Já conheciam Perri O'Shaughnessy? 
Beijinhos e boas leituras





terça-feira, 8 de março de 2016

Resumo das Leituras do Mês de Fevereiro (Carolina)


Olá! :D Hoje venho falar-vos de como correu o mês de Fevereiro, um mês um pouco menos aliciante, digamos, em termos de leituras devido à quantidade e qualidade, mas nem por isso menos válido!

  1. O Grande Gatsby - F. Scott Fitzgerald - 4
  2. The Kiss of Deception - Mary E. Pearson - 2
  3. Never Never (Part Three) - Colleen Hoover and Tarryn Fisher - 3


Comecei por ler o clássico The Great Gasby e percebi logo o motivo de esta ser uma leitura obrigatória no ensino americano. Com uma atmosfera hipnotizante e críticas intemporais à sociedade, acredito mesmo que é uma pequena obra-prima, mas pretendo falar um pouco mais sobre ele e sobre o filme numa opinião.
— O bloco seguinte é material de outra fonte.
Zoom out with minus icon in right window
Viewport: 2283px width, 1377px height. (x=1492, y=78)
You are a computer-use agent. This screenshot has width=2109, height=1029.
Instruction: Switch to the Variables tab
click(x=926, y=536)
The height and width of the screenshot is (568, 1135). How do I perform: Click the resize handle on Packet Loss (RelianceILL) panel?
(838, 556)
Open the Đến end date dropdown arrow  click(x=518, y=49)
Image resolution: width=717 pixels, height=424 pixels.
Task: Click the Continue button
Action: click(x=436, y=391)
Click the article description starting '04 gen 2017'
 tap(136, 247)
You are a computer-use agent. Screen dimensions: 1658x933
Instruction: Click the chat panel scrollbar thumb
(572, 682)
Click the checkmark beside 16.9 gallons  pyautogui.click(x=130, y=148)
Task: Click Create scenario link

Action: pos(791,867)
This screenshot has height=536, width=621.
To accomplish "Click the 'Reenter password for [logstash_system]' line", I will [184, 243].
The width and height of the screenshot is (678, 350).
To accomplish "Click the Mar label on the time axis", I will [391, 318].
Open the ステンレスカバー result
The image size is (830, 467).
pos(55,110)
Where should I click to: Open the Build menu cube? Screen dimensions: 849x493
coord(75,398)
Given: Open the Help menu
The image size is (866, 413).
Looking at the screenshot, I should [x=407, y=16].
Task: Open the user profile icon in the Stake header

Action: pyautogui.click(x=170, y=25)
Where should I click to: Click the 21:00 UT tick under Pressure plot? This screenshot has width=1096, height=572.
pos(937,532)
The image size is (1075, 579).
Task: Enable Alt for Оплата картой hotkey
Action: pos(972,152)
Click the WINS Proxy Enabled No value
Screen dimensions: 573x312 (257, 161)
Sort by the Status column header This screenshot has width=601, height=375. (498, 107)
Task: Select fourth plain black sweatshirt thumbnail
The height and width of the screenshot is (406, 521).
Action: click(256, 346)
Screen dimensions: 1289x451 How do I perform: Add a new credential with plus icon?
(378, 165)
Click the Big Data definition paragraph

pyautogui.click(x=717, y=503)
A maior desilusão do mês foi, sem dúvida, The Kiss of Deception e aqui vou repetir-me um bocadinho porque já o disse no goodreads, mas é o que sinto. De um livro classificado como fantasia e com praticamente 500 páginas eu esperava apenas 3 coisas: construção de mundo, desenvolvimento do personagem principal e alguma ação ou aventura. Posso afirmar que não encontrei nenhum desses aspetos no livro e foi complicado acabá-lo, principalmente no fim, porque esperar que algo acontecesse foi como observar a decomposição de um hambúrguer do McDonald's.

Sem qualquer spoiler posso resumir essas 500 páginas em: A Lia foge com a amiga, a Lia torna-se numa empregada de mesa e conhece dois estranhos jeitosos, que a certa altura decidem lutar sem motivo (única ação do livro). A Lia tem uma tatuagem e quer beijar toda a gente.

Um ponto positivo do livro foi o facto de não saber quem era o príncipe e quem era o assassino da princesa fugitiva, no entanto penso que até mesmo isso podia ter sido revelado antes.

Não recomendo como livro de fantasia, mas se estiverem à procura de um livro de romance (fraquinho) serve!


Por fim, li a última parte de Never Never. Adorei as duas primeiras partes e acho que a saga merecia um desfecho melhor, contudo continua a ser um final válido e gostei bastante! Também pretendo falar melhor dessas novelas numa opinião.

Tal como a minha colega disse, também eu devo começar a diminuir um pouco o ritmo de leitura devido às aulas e estágio, no entanto desde que sejam boas valerão a pena! :)

E vocês, já leram algum destes livros ou têm curiosidade em relação a algum deles?







Beijinhos!


quarta-feira, 2 de março de 2016

Leituras do Mês de Fevereiro

Nem acredito que já passaram dois meses de 2016! Fevereiro chegou e foi embora num piscar de olhos, e já vos venho trazer as minhas leituras do mês.

Com muita pena minha, não foi um mês de grandes leituras. Li seis livros, o que em quantidade até foi bom, mas a média da classificação deles foi abaixo das 3 estrelas.


  1. Sapatos Italianos, de Henning Mankell (3*)
  2. Siddhartha, de Hermann Hesse (3*)
  3. Revelação Inesperada, de Andrea Kane (3*)
  4. I'll Give You the Sun, de Jandy Nelson (eBook, em inglês, recomendação da Femme Trivial - 4*)
  5. Amor de Perdição, Camilo Castelo Branco (2*)
  6. A Bruxa de Oz, de Gregory Maguire (2*)

A partir de agora é provável que o ritmo de leitura diminua (bastante!), mas ando a planear ler alguns livritos que estão a chamar por mim, ao contrário de algumas destas leituras, que foram escolhidas por estar à mão.

Já leram algum destes livros? Há alguma leitura que recomendem para um futuro próximo?